:: DATA SUPPLIED ::

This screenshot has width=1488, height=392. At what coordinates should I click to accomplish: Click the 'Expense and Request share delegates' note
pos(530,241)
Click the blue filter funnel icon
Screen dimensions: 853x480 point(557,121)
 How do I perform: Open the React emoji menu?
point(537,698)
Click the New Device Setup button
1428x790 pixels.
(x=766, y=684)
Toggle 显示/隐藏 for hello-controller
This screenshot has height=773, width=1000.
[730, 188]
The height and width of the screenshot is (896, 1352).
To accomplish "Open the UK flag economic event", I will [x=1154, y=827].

:::

#### WORK TO COMPLETE
Rewrite the entries above as a numbered list, omitting any blank lines.

#### EXERCISE OUTPUT
1. This screenshot has width=1488, height=392. At what coordinates should I click to accomplish: Click the 'Expense and Request share delegates' note
2. pos(530,241)
3. Click the blue filter funnel icon
4. Screen dimensions: 853x480 point(557,121)
5.  How do I perform: Open the React emoji menu?
6. point(537,698)
7. Click the New Device Setup button
8. 1428x790 pixels.
9. (x=766, y=684)
10. Toggle 显示/隐藏 for hello-controller
11. This screenshot has height=773, width=1000.
12. [730, 188]
13. The height and width of the screenshot is (896, 1352).
14. To accomplish "Open the UK flag economic event", I will [x=1154, y=827].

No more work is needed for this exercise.